QUOTED TEXT ->
* start *

JCB's Ruminations on the Craft of Fiction #13
August 13, 2020
I've been working on revising a story I wrote a couple of years ago, and I was making good progress making some changes when I revisited the commentary from the workshop. One piece of feedback stopped me short. It said, "The next level is to go deeper." I realized that everything I'd been doing with the story was superficial, merely cosmetic, and I wasn't addressing its biggest shortcoming, that it had only glanced at the underlying story. But I had no idea in that moment how to fix it.
I set the story aside for a few days, convinced I'd need to move on (again) and work on a different story (again--I'd already tried several times to revise this story in the past two years or so) because I had no idea how to "go deeper." I realized that this was always my dissatisfaction with the story, the thing that had kept it in my drawer for so long. I kept failing at figuring out how to address this flaw.
Then it hit me. The story is about a character confronting her own shortcomings, as all stories are, and though I knew every beat of her action, of the choices she made during the story, the underlying reasons for her actions were unclear. Part of this was due to point of view. I'd originally written the story as a stage play, and translating it into a short story left it in a relatively distant third person. In early drafts, there was little access to her inner thoughts, only what she chose to express in dialogue. Most of my revisions in the past couple years had been attempts to bring the POV a little bit closer, to give us more access to the character's thoughts so that we could see her inner conflicts, her thought processes, a bit more clearly. But that was not working.

* end *

MATERIAL ->
* start *

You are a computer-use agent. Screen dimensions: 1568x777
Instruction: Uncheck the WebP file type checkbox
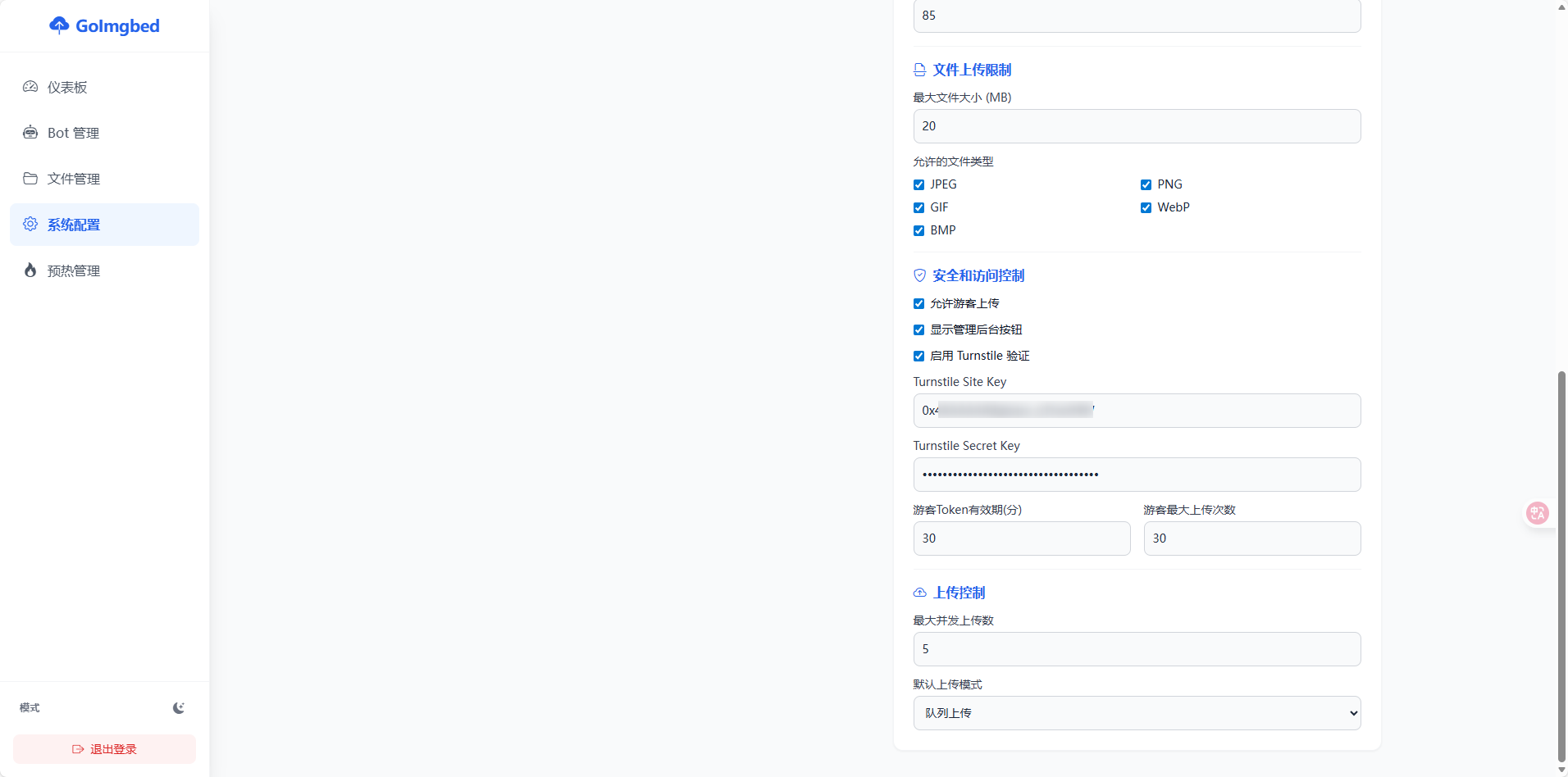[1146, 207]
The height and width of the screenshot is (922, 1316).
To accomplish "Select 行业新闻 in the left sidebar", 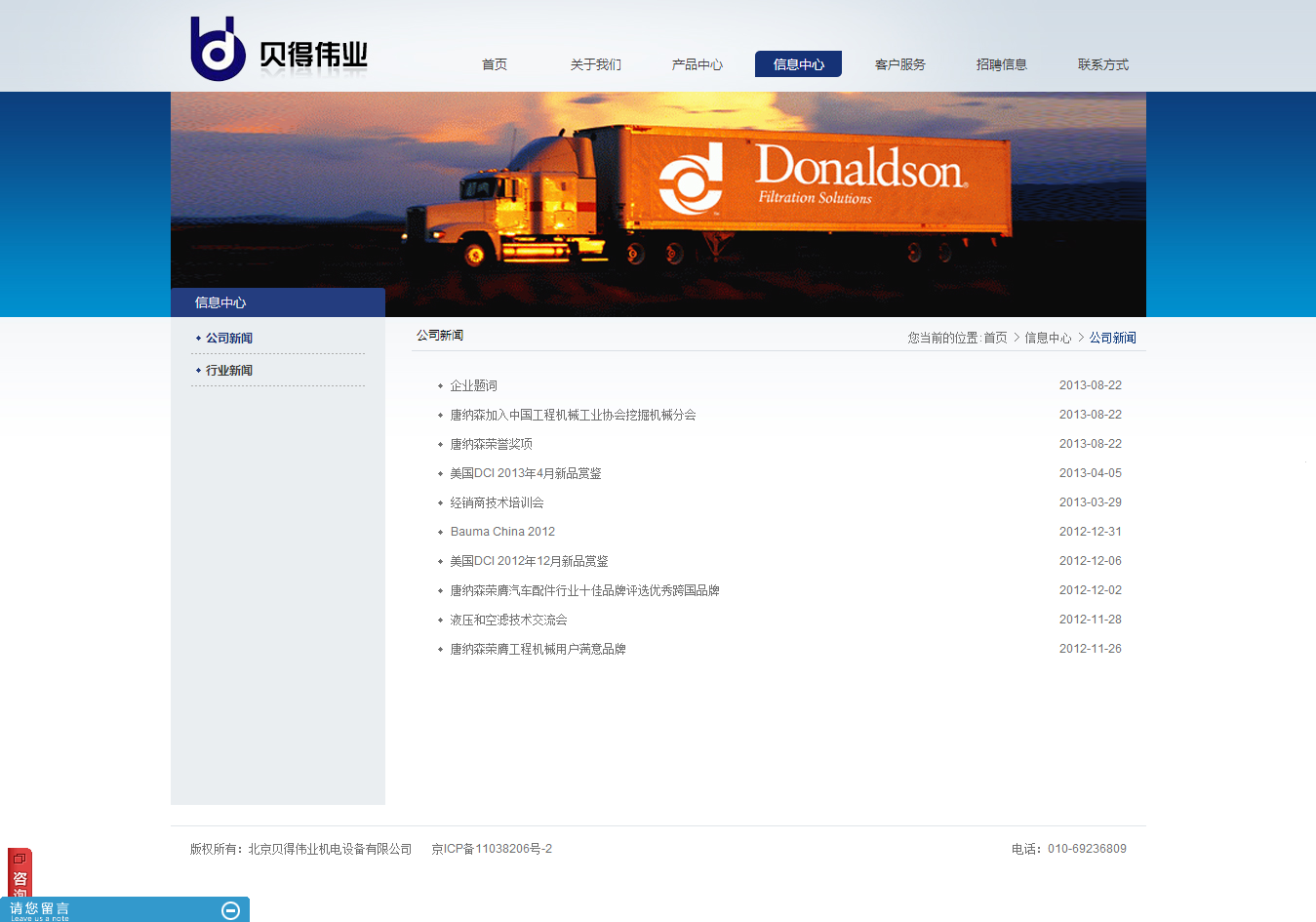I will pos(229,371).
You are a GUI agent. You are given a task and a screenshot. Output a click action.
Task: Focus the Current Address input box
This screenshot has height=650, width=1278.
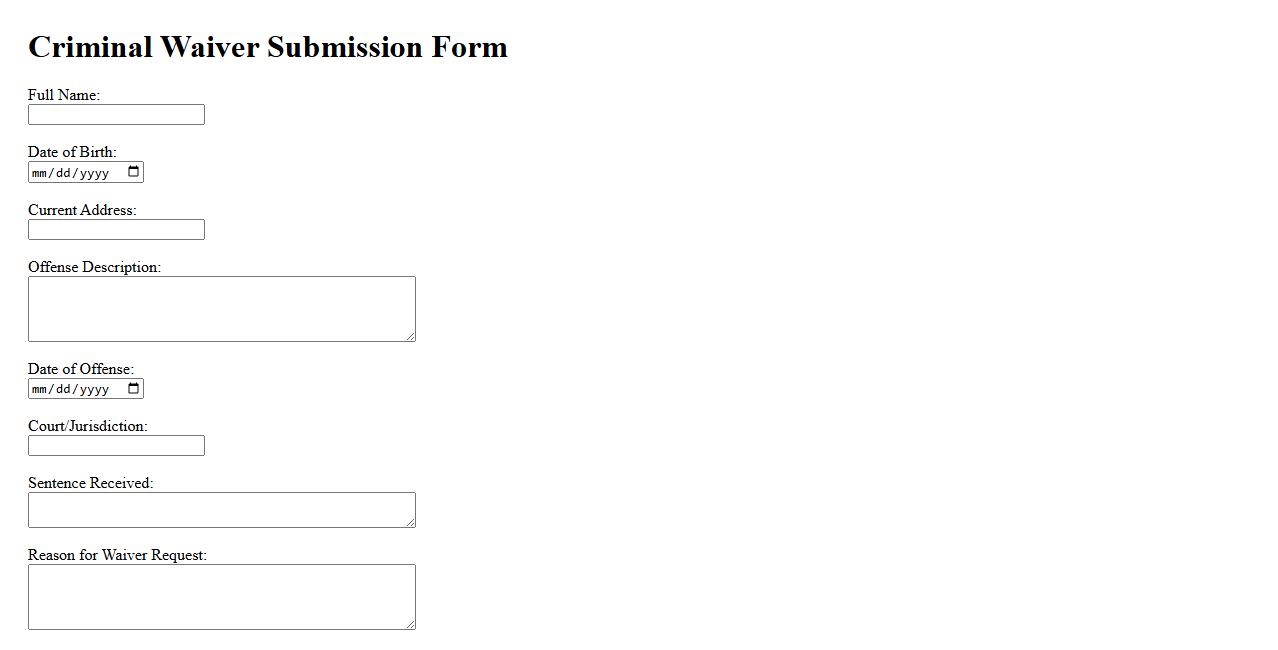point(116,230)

* end *

TASKS TO COMPLETE ->
(1) Copy the essay on revising a story from "Then it hit" up to and including "was not working.", swapping "stage play" for "radio play".
(2) Extend the essay on revising a story, picking up right after its final sentence.
The entries above come from a different source than the essay.

ANSWER LIST ->
(1)
Then it hit me. The story is about a character confronting her own shortcomings, as all stories are, and though I knew every beat of her action, of the choices she made during the story, the underlying reasons for her actions were unclear. Part of this was due to point of view. I'd originally written the story as a radio play, and translating it into a short story left it in a relatively distant third person. In early drafts, there was little access to her inner thoughts, only what she chose to express in dialogue. Most of my revisions in the past couple years had been attempts to bring the POV a little bit closer, to give us more access to the character's thoughts so that we could see her inner conflicts, her thought processes, a bit more clearly. But that was not working.

(2)
Despite spending uncounted hours with her, I realized that I didn't really know this character. I didn't really understand her. I had a feeling for what she was thinking and the decisions she was making, but when I thought about it honestly, I really didn't know why. I didn't know how her personality had been shaped by her life, how she had come to be where she was, suddenly emerging onto the stage of my story. I knew the best thing I could do to fix the story was to dive into my character's life and find out who she was and where she came from. I needed to discover how her personality had interacted with the world, the chain of causative factors that has led her to the beginning of the story and this crucial confrontation with herself.
It's rather embarrassing when you give the same advice over and over again to other writers, and then, when trying to understand the shortcomings of your own work, you forget that advice. So I'm writing this out as a way to both remind myself of that central advice for any story: it must be about the character; and as an example to other writers when thinking about how to solve problems in your stories. Hopefully next time I'll heed my own advice.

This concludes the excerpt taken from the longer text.